Give back only the lines in the records below from the one with "Given: Open the browser hamburger menu" to the one with "The height and width of the screenshot is (163, 348).", both inclusive, word for word.

Dataset entries
+===+

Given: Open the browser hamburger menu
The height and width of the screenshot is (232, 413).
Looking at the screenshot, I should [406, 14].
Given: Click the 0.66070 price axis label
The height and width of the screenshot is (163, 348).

+===+

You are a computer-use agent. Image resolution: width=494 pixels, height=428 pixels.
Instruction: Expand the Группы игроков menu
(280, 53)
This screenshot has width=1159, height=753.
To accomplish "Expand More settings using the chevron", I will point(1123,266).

+===+

# REPLY
Given: Open the browser hamburger menu
The height and width of the screenshot is (232, 413).
Looking at the screenshot, I should [406, 14].
Given: Click the 0.66070 price axis label
The height and width of the screenshot is (163, 348).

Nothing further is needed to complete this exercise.